In addition, the bank has agreed to sell the
US arm of its ING Direct operation by 2013, a unit which
has earned its Dutch parent accumulated
pre-tax profits of around €1 billion since it launched in the
country in 2000.
It will also
forfeit “double leverage”, ending its privilege of being able to
operate with lower capital at group level to reflect its
diversified and supposedly lower-risk model.
ING will also seek to raise around €7.5
billion from a rights issue, to repay 50 percent of the Dutch
government’s capital injection.
The loss of the US direct banking arm will be
particularly keenly felt by ING. At the end of 2008, the unit had
grown to more than 7.5 million customers (the biggest client base
of the nine countries in which ING Direct operates), €51.5 billion
of customer deposits – making it the 15th-biggest US bank by
deposits – and €25.1 billion in mortgage lending.

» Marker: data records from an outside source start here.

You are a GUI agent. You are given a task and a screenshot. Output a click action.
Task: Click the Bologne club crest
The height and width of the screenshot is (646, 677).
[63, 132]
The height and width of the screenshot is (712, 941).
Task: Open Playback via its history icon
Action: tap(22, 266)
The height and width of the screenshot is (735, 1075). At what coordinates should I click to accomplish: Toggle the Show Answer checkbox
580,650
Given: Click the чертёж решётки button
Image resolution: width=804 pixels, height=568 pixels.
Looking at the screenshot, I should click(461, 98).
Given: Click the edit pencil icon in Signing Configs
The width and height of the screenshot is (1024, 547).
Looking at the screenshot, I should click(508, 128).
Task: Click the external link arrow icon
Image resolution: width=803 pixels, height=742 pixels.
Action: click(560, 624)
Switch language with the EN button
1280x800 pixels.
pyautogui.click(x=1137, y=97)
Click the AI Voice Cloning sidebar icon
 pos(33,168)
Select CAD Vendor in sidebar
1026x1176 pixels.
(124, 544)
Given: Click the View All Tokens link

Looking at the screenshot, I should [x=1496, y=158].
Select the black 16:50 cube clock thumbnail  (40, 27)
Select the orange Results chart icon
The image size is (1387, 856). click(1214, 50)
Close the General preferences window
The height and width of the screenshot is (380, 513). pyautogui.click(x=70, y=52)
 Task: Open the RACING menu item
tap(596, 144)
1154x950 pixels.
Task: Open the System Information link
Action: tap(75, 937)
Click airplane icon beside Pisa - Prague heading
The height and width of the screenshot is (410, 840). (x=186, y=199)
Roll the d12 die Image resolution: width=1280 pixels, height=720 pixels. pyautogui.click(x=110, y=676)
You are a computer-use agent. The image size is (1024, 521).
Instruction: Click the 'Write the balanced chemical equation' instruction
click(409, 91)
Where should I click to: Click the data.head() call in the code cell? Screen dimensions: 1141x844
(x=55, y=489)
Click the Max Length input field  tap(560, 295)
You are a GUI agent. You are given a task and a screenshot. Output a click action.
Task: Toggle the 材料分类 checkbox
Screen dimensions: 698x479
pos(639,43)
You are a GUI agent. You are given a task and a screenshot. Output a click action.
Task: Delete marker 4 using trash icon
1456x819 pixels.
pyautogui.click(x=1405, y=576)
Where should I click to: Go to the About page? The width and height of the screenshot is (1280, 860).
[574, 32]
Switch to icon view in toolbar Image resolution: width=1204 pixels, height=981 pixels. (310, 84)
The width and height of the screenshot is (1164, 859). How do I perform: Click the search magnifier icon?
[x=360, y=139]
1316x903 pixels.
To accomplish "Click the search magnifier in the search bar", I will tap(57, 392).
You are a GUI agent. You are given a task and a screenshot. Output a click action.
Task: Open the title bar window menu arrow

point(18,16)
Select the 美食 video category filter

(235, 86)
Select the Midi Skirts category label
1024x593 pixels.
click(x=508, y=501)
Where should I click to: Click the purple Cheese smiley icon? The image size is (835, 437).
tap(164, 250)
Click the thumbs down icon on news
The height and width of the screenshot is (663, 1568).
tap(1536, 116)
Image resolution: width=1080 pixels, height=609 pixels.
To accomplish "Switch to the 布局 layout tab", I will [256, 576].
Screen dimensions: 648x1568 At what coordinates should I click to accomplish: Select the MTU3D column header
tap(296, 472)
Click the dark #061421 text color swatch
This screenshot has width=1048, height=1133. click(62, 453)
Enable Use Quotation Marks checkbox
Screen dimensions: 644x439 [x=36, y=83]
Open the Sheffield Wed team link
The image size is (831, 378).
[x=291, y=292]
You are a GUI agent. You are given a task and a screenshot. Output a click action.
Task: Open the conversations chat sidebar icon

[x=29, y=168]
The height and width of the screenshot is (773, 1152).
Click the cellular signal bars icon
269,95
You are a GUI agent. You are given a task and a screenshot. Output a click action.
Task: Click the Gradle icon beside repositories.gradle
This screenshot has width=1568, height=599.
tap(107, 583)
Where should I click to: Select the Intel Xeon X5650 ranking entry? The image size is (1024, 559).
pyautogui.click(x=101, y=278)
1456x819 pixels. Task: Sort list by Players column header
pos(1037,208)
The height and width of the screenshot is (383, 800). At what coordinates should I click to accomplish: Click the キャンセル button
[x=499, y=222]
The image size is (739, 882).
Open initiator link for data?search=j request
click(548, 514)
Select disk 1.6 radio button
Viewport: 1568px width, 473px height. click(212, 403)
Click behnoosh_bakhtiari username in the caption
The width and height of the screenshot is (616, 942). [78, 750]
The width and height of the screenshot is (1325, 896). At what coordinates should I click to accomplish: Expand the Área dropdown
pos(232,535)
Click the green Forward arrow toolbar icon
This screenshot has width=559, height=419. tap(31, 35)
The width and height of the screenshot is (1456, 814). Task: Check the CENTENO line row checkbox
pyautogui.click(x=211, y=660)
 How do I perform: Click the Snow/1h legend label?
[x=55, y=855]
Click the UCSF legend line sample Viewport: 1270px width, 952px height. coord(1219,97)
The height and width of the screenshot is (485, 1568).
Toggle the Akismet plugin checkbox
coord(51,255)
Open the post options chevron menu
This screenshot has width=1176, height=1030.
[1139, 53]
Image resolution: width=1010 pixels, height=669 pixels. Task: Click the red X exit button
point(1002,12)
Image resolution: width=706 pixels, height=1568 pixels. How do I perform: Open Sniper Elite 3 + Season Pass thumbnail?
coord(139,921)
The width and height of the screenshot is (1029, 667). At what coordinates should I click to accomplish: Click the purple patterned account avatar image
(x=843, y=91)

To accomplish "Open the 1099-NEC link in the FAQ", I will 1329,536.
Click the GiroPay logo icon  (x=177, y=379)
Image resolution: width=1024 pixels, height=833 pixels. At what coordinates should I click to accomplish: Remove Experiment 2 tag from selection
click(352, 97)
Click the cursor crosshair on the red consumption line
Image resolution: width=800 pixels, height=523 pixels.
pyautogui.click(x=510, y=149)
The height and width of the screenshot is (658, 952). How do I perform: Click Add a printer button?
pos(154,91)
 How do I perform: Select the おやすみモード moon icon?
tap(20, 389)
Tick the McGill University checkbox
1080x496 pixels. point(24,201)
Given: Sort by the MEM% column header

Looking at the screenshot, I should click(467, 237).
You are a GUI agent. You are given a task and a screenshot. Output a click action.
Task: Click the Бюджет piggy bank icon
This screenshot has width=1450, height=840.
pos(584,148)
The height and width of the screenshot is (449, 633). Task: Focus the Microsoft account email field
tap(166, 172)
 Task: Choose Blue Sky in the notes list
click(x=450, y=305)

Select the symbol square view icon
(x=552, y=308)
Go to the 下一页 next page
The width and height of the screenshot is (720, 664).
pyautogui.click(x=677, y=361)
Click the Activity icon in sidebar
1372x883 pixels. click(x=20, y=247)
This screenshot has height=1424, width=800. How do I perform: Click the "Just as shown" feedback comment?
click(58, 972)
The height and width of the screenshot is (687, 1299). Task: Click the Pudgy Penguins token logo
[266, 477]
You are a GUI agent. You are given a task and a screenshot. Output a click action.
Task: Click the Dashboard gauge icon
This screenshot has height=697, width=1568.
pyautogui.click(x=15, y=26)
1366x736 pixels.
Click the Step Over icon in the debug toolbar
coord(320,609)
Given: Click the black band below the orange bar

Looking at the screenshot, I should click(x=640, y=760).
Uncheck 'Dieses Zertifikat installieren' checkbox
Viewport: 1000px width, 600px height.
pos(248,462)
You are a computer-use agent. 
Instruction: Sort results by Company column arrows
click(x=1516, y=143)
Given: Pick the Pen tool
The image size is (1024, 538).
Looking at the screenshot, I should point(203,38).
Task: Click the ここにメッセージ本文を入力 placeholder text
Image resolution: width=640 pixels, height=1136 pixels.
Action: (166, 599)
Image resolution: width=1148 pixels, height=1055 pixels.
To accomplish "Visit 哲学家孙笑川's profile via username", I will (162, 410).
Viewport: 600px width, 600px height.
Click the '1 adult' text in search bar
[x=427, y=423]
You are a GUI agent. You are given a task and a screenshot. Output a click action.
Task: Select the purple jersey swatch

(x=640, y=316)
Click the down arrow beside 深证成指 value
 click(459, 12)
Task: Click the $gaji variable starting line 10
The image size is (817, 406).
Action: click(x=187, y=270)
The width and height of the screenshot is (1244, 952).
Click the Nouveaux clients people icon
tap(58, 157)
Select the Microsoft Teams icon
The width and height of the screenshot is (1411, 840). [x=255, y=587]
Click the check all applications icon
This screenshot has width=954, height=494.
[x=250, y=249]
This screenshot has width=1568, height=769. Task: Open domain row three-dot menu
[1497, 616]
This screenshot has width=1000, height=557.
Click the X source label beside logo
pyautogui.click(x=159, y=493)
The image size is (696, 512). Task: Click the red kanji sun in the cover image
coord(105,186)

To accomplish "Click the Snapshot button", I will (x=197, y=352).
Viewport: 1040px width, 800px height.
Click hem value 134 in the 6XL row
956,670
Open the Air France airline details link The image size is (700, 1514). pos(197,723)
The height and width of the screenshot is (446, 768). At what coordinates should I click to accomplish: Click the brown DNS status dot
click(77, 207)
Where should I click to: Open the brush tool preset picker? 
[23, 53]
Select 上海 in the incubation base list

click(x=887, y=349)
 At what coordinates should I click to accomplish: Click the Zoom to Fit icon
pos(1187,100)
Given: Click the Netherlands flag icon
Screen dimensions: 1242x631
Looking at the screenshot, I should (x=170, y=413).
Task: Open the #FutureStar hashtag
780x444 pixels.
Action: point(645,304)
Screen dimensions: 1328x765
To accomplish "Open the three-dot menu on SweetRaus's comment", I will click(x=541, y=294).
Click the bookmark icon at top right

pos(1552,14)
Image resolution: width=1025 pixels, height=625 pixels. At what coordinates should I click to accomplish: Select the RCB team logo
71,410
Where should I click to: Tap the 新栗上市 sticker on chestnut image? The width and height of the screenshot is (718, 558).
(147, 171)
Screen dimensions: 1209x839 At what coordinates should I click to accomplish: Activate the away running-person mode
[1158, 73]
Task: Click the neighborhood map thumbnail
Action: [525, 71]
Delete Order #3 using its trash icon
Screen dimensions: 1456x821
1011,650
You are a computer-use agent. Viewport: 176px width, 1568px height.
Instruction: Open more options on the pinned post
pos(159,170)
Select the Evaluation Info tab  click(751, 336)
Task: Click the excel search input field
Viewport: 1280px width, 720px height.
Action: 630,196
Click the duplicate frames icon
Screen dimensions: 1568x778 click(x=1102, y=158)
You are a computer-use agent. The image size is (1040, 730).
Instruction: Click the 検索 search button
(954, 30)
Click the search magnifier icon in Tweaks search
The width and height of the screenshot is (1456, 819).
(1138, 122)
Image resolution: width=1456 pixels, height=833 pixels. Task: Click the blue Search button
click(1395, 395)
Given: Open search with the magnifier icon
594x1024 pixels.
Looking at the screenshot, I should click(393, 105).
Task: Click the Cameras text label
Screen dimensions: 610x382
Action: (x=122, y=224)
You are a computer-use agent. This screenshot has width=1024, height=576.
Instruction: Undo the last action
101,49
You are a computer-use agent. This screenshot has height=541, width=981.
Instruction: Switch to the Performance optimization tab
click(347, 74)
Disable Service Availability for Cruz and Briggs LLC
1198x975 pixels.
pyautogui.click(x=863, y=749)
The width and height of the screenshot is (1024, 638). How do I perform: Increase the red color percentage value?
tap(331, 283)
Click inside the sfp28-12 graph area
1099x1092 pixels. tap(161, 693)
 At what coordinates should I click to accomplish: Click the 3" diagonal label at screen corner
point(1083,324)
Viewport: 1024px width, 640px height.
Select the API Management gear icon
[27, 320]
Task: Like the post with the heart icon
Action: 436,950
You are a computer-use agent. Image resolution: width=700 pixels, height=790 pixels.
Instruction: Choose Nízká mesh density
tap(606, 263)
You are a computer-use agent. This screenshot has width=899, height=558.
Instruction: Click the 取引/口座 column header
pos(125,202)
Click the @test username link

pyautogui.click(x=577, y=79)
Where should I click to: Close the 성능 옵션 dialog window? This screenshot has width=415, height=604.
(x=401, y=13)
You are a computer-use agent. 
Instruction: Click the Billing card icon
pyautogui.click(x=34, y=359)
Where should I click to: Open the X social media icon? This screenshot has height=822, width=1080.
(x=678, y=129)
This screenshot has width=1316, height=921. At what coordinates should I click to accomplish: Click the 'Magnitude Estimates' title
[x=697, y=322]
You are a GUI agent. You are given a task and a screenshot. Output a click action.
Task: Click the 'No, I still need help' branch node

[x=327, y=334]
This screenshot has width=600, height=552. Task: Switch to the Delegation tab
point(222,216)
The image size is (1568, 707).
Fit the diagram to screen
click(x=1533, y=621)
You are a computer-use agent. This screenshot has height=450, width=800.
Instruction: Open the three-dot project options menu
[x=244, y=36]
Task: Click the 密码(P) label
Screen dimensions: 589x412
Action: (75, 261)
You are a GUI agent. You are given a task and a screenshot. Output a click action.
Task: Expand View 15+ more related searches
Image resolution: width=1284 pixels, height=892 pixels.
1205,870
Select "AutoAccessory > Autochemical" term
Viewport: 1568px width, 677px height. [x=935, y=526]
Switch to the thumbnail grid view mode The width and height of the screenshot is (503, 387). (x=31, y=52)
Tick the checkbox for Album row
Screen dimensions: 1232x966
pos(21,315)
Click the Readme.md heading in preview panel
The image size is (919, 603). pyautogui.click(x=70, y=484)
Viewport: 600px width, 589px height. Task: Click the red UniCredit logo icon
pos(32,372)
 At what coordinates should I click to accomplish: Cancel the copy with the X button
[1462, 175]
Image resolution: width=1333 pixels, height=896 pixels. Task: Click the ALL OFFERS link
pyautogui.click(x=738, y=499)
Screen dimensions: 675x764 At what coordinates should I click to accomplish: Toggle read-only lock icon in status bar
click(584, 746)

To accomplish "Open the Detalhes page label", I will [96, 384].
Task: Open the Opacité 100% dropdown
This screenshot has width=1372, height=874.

And while market rumours suggested a possible
disposal of ING Direct USA in the first half of 2009, bank
executives were at pains to stress the unit’s retail savings and
investments focus made it a strong, strategic fit for the group. In
May, ING Direct’s head of marketing in the US, John Owens, told
RBI that far from a possible US withdrawal, the bank was
ramping up its promotional efforts to grow market share, with plans
to grow its physical presence in the form of its network of iconic
café outlets (see RBI 613).
Chris Hitchings, analyst at investment bank
Keefe Bruyette & Woods, said in a note to clients: “The reason
they are selling the whole lot is because Kroes told them to. They
don’t want to.”
At the heart of Kroes’ reasoning was a belief
that ING’s €10 billion cash injection from the state, plus another
€21.6 billion of mortgage asset guarantees were obtained too
cheaply by the bank, thus giving it an unfair advantage.